Autogeneration of Python bindings from manually annotated C++ headers
genpybind is a tool based on clang, which automatically generates the code which is
necessary to expose a C++ API as a Python extension via pybind11.
To reduce the complexity and required heuristics, it relies on additional manual hints that are
added to the header file in the form of unobtrusive annotation macros1.
While this mandates that you are able to change the actual interface declaration, it results in
a succinct file that describes both the C++ and Python interface of your library. However, as a
consequence, manually writing pybind11 code is still necessary for code which is not under your
control.
That said, a simple class that should be exposed via a Python extension could look as follows:
#pragma once
#include "genpybind.h"
class GENPYBIND(visible) Example {
public:
static constexpr int GENPYBIND(hidden) not_exposed = 10;
/// \brief Do a complicated calculation.
int calculate(int some_argument = 5) const;
GENPYBIND(getter_for(something))
int getSomething() const;
GENPYBIND(setter_for(something))
void setSomething(int value);
private:
int _value = 0;
};The resulting extension can then be used like this:
>>> import pyexample as m
>>> obj = m.Example()
>>> obj.something
0
>>> obj.something = 42
>>> obj.something
42
>>> obj.calculate() # default argument
47
>>> obj.calculate(2)
44
>>> help(obj.calculate)
Help on method calculate in module pyexample:
calculate(...) method of pyexample.Example instance
calculate(self: pyexample.Example, some_argument: int=5) -> int
Do a complicated calculation.As you can see, annotations are included inline to control what is exposed to the Python extension,
whether getters or setters are exposed as a class property, ….
The resulting Python extension will among other things include docstrings, argument names and
default arguments for functions. Imagine how much time you will save by not manually keeping the
python bindings and header files in sync! For the example presented above genpybind will generate
the following:
auto genpybind_class_decl__Example_Example =
py::class_<::Example>(m, "Example");
{
typedef int (::Example::*genpybind_calculate_type)(int) const;
genpybind_class_decl__Example_Example.def(
"calculate", (genpybind_calculate_type) & ::Example::calculate,
"Do a complicated calculation.", py::arg("some_argument") = 5);
}
genpybind_class_decl__Example_Example.def(py::init<>(), "");
genpybind_class_decl__Example_Example.def(py::init<const ::Example &>(), "");
genpybind_class_decl__Example_Example.def_property(
"something", py::cpp_function(&::Example::getSomething),
py::cpp_function(&::Example::setSomething));The current implementation was started as a proof-of-concept to see whether the described approach
was viable for an existing code base. Due to its prototypical and initially fast-changing nature
it was based off the libclang bindings. However, as of clang 5.0.0 not all necessary information
was available via this API. (For example, implicitly instantiated constructors are not exposed.)

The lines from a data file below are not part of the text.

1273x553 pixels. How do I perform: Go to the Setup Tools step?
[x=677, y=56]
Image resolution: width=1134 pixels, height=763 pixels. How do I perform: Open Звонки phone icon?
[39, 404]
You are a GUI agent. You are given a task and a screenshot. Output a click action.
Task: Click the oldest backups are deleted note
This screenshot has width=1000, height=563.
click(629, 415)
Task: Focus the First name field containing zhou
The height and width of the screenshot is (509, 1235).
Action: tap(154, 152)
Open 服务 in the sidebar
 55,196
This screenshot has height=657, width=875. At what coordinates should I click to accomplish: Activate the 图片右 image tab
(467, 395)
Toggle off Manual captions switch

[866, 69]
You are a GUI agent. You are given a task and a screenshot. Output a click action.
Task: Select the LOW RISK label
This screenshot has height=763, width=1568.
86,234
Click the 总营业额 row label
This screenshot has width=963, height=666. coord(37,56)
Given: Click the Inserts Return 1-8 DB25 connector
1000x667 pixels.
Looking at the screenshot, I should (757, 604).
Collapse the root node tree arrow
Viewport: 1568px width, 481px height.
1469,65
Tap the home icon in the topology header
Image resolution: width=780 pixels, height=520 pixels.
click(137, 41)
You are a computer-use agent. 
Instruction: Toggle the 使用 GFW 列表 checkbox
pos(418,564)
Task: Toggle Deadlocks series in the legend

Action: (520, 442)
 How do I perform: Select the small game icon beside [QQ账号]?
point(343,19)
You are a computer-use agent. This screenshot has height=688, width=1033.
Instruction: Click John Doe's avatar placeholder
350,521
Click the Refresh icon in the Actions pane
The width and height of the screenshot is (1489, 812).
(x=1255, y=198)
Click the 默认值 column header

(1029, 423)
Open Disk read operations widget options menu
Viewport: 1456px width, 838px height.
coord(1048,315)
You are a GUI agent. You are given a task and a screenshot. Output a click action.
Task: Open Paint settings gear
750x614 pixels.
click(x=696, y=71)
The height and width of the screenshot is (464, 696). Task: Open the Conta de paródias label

To work around this issue, several patches on top of libclang are included in this repository (some
of them have already been merged upstream; some are rather hacky or not yet finished/fully tested).
In addition, a genpybind-parse tool based on the internal libtooling clang API is used to
extend/amend the abstract syntax tree (e.g. instantiate implicit member functions) and store it in
a temporary file. This file is then read by the Python-based tool via the patched libclang API.
Evidently, now that the approach has been shown to work, the implementation could transition to be
a single C++ tool based on the internal libtooling API. I eventually plan to go down that road.
- Documentation is minimal at the moment. If you want to look at example use-cases the integration tests might provide a starting point.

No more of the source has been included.